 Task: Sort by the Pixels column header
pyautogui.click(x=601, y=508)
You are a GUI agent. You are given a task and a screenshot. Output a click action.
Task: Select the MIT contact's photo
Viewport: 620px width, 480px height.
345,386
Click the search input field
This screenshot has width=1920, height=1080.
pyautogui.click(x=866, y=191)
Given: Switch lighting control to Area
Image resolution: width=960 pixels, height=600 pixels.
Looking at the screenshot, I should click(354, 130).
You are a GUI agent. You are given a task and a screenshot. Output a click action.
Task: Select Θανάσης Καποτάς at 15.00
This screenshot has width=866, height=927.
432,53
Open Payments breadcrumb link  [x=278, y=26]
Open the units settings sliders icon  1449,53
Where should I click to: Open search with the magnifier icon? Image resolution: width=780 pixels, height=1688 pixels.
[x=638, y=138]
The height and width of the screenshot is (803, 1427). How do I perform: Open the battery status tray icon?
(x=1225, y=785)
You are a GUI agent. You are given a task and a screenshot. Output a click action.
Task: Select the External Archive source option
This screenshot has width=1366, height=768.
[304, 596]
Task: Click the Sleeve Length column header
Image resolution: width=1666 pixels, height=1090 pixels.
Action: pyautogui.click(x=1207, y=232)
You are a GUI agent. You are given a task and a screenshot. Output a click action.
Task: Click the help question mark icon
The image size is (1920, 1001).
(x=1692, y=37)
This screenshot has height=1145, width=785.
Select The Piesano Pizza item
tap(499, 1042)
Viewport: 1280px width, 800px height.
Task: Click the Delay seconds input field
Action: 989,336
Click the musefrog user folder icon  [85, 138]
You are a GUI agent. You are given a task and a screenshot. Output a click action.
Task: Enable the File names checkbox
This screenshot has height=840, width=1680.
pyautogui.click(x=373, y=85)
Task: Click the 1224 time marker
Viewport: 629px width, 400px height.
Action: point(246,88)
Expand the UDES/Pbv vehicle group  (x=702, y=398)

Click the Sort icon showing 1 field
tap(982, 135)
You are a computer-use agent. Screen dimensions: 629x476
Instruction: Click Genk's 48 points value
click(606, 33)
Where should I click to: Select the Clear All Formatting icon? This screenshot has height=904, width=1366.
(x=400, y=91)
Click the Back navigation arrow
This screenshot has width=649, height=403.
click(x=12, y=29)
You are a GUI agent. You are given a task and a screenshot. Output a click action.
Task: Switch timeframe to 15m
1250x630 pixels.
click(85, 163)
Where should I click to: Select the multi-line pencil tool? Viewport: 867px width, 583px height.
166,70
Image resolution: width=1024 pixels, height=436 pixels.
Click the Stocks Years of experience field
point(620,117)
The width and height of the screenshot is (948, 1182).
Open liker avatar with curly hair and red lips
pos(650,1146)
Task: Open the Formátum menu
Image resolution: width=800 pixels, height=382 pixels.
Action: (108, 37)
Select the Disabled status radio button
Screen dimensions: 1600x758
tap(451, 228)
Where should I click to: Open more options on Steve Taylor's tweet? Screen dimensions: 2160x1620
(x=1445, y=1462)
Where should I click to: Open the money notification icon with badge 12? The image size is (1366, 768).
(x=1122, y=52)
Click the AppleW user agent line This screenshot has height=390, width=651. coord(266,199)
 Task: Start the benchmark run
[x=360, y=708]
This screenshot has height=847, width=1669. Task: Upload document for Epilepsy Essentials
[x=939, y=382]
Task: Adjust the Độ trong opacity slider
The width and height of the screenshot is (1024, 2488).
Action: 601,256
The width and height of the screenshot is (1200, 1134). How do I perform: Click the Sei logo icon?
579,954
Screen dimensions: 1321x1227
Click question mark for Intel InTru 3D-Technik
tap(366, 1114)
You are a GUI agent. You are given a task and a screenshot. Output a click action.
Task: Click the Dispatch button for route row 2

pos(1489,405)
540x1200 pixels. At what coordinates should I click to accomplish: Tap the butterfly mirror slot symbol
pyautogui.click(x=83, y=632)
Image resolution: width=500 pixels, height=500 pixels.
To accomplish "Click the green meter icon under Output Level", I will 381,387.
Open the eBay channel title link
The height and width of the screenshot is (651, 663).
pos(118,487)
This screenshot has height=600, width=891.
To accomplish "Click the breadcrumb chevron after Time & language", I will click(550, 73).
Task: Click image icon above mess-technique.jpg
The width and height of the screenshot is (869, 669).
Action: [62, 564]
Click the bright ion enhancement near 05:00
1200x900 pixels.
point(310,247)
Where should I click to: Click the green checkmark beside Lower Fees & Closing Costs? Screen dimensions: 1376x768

+--

### THE TASK
The entries are to be duplicated exactly, with nothing changed.

### COMPLETED TASK
 Task: Sort by the Pixels column header
pyautogui.click(x=601, y=508)
You are a GUI agent. You are given a task and a screenshot. Output a click action.
Task: Select the MIT contact's photo
Viewport: 620px width, 480px height.
345,386
Click the search input field
This screenshot has width=1920, height=1080.
pyautogui.click(x=866, y=191)
Given: Switch lighting control to Area
Image resolution: width=960 pixels, height=600 pixels.
Looking at the screenshot, I should click(354, 130).
You are a GUI agent. You are given a task and a screenshot. Output a click action.
Task: Select Θανάσης Καποτάς at 15.00
This screenshot has width=866, height=927.
432,53
Open Payments breadcrumb link  [x=278, y=26]
Open the units settings sliders icon  1449,53
Where should I click to: Open search with the magnifier icon? Image resolution: width=780 pixels, height=1688 pixels.
[x=638, y=138]
The height and width of the screenshot is (803, 1427). How do I perform: Open the battery status tray icon?
(x=1225, y=785)
You are a GUI agent. You are given a task and a screenshot. Output a click action.
Task: Select the External Archive source option
This screenshot has width=1366, height=768.
[304, 596]
Task: Click the Sleeve Length column header
Image resolution: width=1666 pixels, height=1090 pixels.
Action: pyautogui.click(x=1207, y=232)
You are a GUI agent. You are given a task and a screenshot. Output a click action.
Task: Click the help question mark icon
The image size is (1920, 1001).
(x=1692, y=37)
This screenshot has height=1145, width=785.
Select The Piesano Pizza item
tap(499, 1042)
Viewport: 1280px width, 800px height.
Task: Click the Delay seconds input field
Action: 989,336
Click the musefrog user folder icon  [85, 138]
You are a GUI agent. You are given a task and a screenshot. Output a click action.
Task: Enable the File names checkbox
This screenshot has height=840, width=1680.
pyautogui.click(x=373, y=85)
Task: Click the 1224 time marker
Viewport: 629px width, 400px height.
Action: point(246,88)
Expand the UDES/Pbv vehicle group  (x=702, y=398)

Click the Sort icon showing 1 field
tap(982, 135)
You are a computer-use agent. Screen dimensions: 629x476
Instruction: Click Genk's 48 points value
click(606, 33)
Where should I click to: Select the Clear All Formatting icon? This screenshot has height=904, width=1366.
(x=400, y=91)
Click the Back navigation arrow
This screenshot has width=649, height=403.
click(x=12, y=29)
You are a GUI agent. You are given a task and a screenshot. Output a click action.
Task: Switch timeframe to 15m
1250x630 pixels.
click(85, 163)
Where should I click to: Select the multi-line pencil tool? Viewport: 867px width, 583px height.
166,70
Image resolution: width=1024 pixels, height=436 pixels.
Click the Stocks Years of experience field
point(620,117)
The width and height of the screenshot is (948, 1182).
Open liker avatar with curly hair and red lips
pos(650,1146)
Task: Open the Formátum menu
Image resolution: width=800 pixels, height=382 pixels.
Action: (108, 37)
Select the Disabled status radio button
Screen dimensions: 1600x758
tap(451, 228)
Where should I click to: Open more options on Steve Taylor's tweet? Screen dimensions: 2160x1620
(x=1445, y=1462)
Where should I click to: Open the money notification icon with badge 12? The image size is (1366, 768).
(x=1122, y=52)
Click the AppleW user agent line This screenshot has height=390, width=651. coord(266,199)
 Task: Start the benchmark run
[x=360, y=708]
This screenshot has height=847, width=1669. Task: Upload document for Epilepsy Essentials
[x=939, y=382]
Task: Adjust the Độ trong opacity slider
The width and height of the screenshot is (1024, 2488).
Action: 601,256
The width and height of the screenshot is (1200, 1134). How do I perform: Click the Sei logo icon?
579,954
Screen dimensions: 1321x1227
Click question mark for Intel InTru 3D-Technik
tap(366, 1114)
You are a GUI agent. You are given a task and a screenshot. Output a click action.
Task: Click the Dispatch button for route row 2

pos(1489,405)
540x1200 pixels. At what coordinates should I click to accomplish: Tap the butterfly mirror slot symbol
pyautogui.click(x=83, y=632)
Image resolution: width=500 pixels, height=500 pixels.
To accomplish "Click the green meter icon under Output Level", I will 381,387.
Open the eBay channel title link
The height and width of the screenshot is (651, 663).
pos(118,487)
This screenshot has height=600, width=891.
To accomplish "Click the breadcrumb chevron after Time & language", I will click(550, 73).
Task: Click image icon above mess-technique.jpg
The width and height of the screenshot is (869, 669).
Action: [62, 564]
Click the bright ion enhancement near 05:00
1200x900 pixels.
point(310,247)
Where should I click to: Click the green checkmark beside Lower Fees & Closing Costs? Screen dimensions: 1376x768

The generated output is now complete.